Vieles dauert in Deutschland furchtbar lange. Die Ampel-Koalition will ein paar Knoten durchschlagen und wichtige Verkehrsprojekte beschleunigen. Doch was ist wie wichtig?

Direkt aus dem dpa-Newskanal: Dieser Text wurde automatisch von der Deutschen Presse-Agentur (dpa) übernommen und von der SZ-Redaktion nicht bearbeitet.

Berlin (dpa) - Im verfahrenen Ampel-Koalitionsstreit um schnellere Planungsverfahren im Verkehr setzt sich Kanzler Olaf Scholz (SPD) für eine zügige Verständigung ein. „Er sieht das als ein wichtiges Thema an und ist entschlossen, da bald zu einer Lösung zu kommen“, sagte die stellvertretende Regierungssprecherin Christiane Hoffmann am Freitag in Berlin. Gespräche in der Regierung dazu liefen. „Wir sind zuversichtlich, dass wir da in nicht allzu ferner Zukunft zu einem guten Ergebnis kommen werden.“ Eine Sitzung des Koalitionsausschusses am Vorabend sei „ein intensiver und konstruktiver Austausch“ gewesen.

Ein Kompromiss zeichnete sich allerdings vorerst weiter nicht ab. Während die FDP den Grünen eine Blockadehaltung vorwarf, verlangen diese mehr Klimaehrgeiz im Verkehr. Verkehrsminister Volker Wissing (FDP) will Straßen und Brücken schneller bauen lassen. Die Grünen lehnen Beschleunigungen von Autobahnneubauten aber strikt ab.
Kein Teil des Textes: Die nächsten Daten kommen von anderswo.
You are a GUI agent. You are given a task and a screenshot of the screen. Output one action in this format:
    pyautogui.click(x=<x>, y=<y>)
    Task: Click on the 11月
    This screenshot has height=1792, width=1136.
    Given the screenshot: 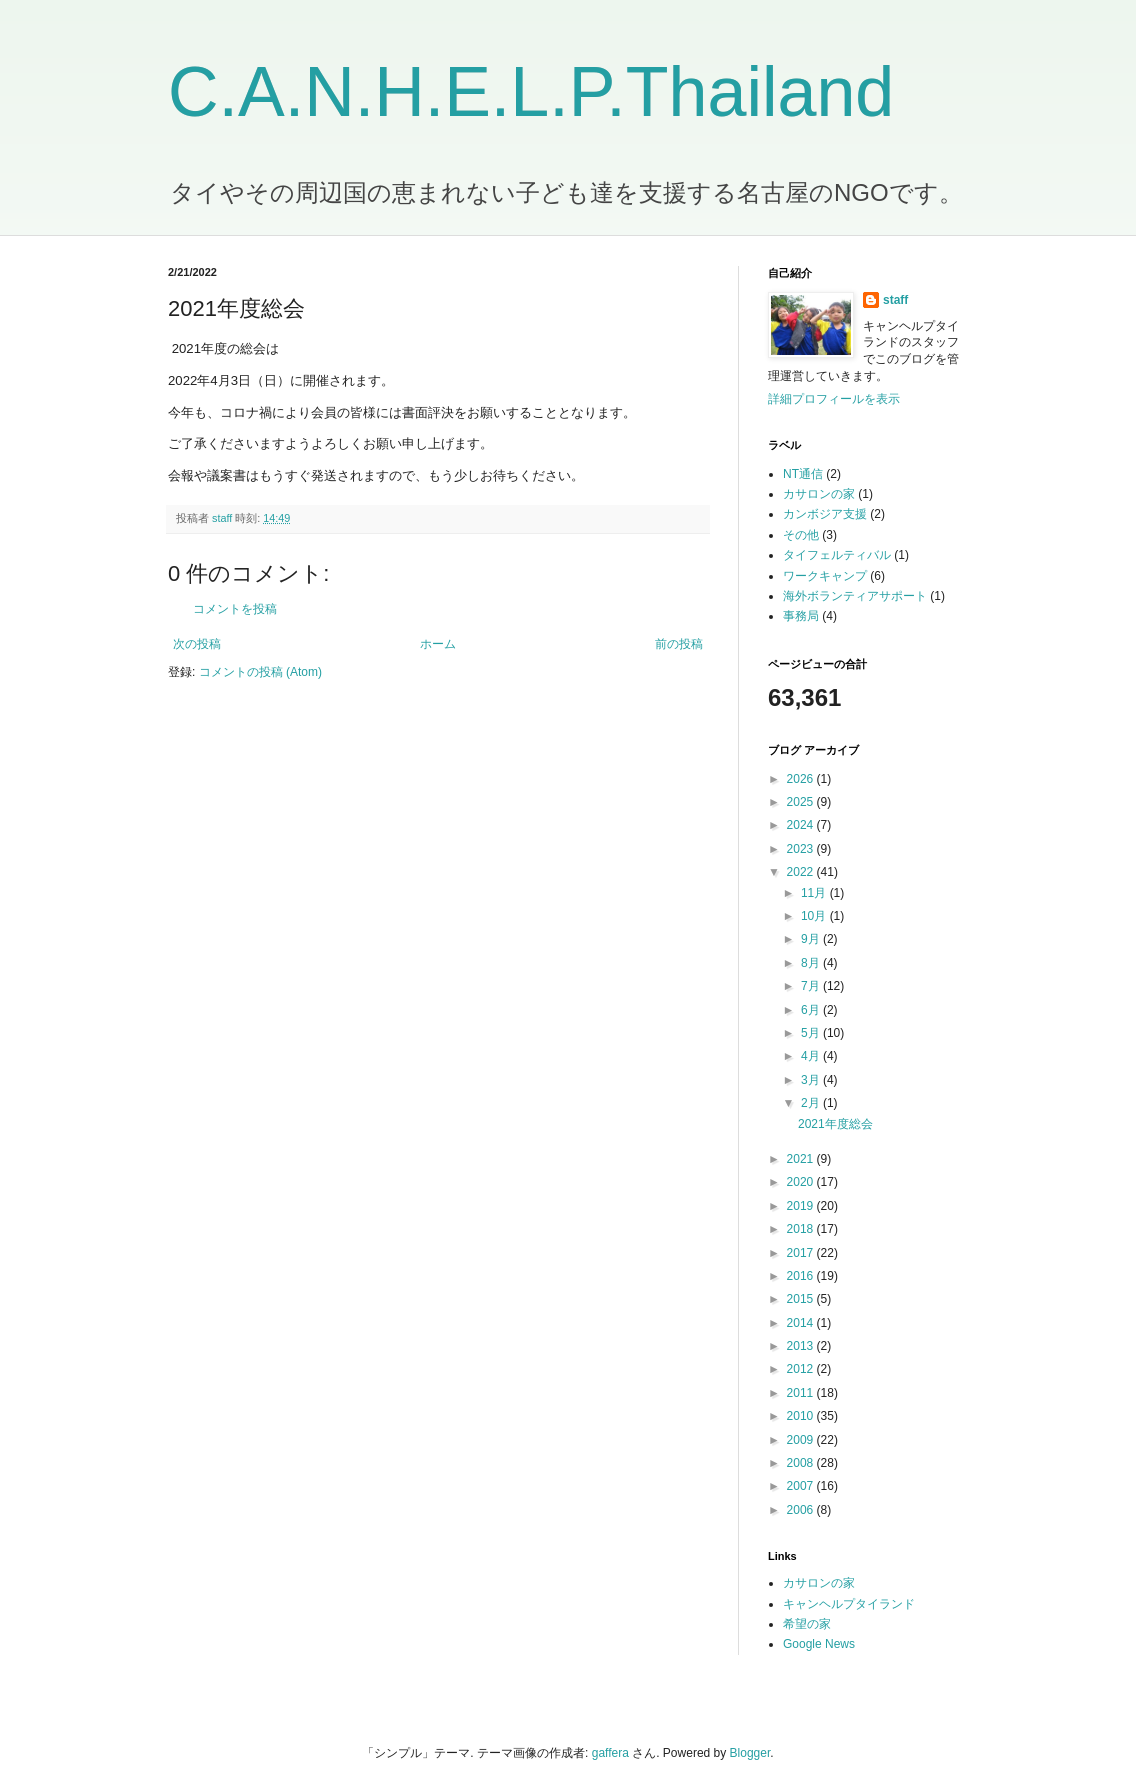 What is the action you would take?
    pyautogui.click(x=815, y=893)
Seit Monaten ringen SPD, Grüne und FDP zudem vergeblich um ein im Koalitionsvertrag angekündigtes Klimaschutzsofortprogramm. Auch hier ist der Verkehrsbereich der Hauptknackpunkt. Die Grünen wollen unter anderem den Abbau umweltschädlicher Subventionen und ein Tempolimit auf Autobahnen - beißen damit aber bei der FDP auf Granit. Umstritten sind auch Pläne von Umweltministerin Steffi Lemke (Grüne), bis 2030 schrittweise auf Biokraftstoffe zu verzichten.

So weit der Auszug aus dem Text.